Английский костюм тонкого твида был много лет назад куплен на углу Ленина и Шевченко в районном универмаге на втором этаже. И сносу ему не было, как доброй старой Англии. Сперва он использовался как выходной, а потом как ежедневный.

Виле пиджак напоминал не о доброй старой Англии с ее Шерлоком Холмсом и доктором Ватсоном, а скорее, о ячейке английского банка с советской мелочью внутри. Нравилось Виле потаскивать мелочь из отцовских карманов. Тем более было для чего.

Раз в неделю Виля вешал на руль своего велосипеда сетку с пустыми опасно позвякивающими бутылками из-под молока и ряженки, а иногда еще и от водки и коньяка и ехал в пункт приема стеклотары.

– А ну розийдысь, голота, – кричала приемщица, – це сын дохтора приихав, його батько у мене из пьяткы скло вынув. Набьете тут бутылок, ходыты страшно. Давай, сынку, свои бутылкы.

«Голота», многим из которых Вилин отец тоже что-то вынул или вправил, расступалась.
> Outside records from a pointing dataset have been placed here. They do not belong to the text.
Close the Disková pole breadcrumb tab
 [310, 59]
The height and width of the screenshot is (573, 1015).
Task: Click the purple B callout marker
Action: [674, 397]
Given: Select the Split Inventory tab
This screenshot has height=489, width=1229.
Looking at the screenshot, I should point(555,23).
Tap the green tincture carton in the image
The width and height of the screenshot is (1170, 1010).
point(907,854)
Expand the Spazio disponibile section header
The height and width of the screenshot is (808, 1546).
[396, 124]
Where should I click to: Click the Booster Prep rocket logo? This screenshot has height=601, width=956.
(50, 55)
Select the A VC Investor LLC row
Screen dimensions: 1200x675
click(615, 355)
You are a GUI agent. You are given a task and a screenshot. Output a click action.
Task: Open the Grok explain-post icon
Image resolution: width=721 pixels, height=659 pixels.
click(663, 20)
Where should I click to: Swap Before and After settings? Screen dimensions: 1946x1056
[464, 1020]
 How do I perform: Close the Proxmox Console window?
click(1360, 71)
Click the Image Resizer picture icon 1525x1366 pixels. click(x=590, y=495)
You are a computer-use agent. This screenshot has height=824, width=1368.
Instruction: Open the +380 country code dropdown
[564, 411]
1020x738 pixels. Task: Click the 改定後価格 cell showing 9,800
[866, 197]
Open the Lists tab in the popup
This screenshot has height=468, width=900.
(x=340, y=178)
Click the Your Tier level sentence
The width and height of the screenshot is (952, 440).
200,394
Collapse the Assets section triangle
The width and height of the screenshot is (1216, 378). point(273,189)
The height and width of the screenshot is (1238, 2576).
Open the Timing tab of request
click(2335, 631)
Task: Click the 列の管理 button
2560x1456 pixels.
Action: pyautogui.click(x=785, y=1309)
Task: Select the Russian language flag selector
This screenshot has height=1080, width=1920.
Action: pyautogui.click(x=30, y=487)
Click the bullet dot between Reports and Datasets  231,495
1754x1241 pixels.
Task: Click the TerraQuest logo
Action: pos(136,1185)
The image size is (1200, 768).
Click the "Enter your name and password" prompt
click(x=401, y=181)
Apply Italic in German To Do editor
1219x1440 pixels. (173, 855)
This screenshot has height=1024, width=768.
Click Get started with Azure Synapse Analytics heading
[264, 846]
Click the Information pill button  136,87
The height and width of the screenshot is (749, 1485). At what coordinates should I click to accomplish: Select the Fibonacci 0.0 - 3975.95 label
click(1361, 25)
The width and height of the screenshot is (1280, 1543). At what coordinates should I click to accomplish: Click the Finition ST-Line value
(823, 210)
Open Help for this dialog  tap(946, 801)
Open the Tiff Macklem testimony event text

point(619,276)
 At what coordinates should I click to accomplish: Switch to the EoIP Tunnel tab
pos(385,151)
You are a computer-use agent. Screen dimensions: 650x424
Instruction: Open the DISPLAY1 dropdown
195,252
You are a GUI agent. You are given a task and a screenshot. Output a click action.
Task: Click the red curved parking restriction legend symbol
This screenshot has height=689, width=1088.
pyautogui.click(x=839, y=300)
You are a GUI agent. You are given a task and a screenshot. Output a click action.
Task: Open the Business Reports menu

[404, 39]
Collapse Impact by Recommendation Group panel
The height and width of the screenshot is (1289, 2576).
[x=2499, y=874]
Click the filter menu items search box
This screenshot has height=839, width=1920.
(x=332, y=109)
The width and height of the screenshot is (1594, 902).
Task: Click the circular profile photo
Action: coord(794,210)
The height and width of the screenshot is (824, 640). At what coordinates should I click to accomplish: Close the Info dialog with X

Но денег от сданных бутылок, которые мама разрешала брать Виле себе, на подписку коричневого четырехтомного Гайдара не хватало. А Виля так хотел на него подписаться. И часто отцу приходилось доставать кошелек и разменивать рубль, потому что вместо 22 копеек на покупку «Беломора», отец находил в карманах пиджака только его крошки.

Так что вору не повезло дважды: и карманы до него уже были обчищены, и пиджак он не успел продать. Да и кто б его в Серебрянске купил.

Больше с воровством Виля не сталкивался, и сам им больше не промышлял, и чтобы столкнуться с ним неоднократно, ему пришлось уехать в большой и красивый город.

В случае с отцом вор был неизвестен, но его нашли. Из криков соседки Клавдии Виля понял, что вор определился сразу – это был удививший его Аркадий.

– Граждане, разойдитесь по своим комнатам, мы со всеми побеседуем, – услышал Вилен и увидел двух спортивных молодых ребят в спортивных кофтах на молнии и узких брюках.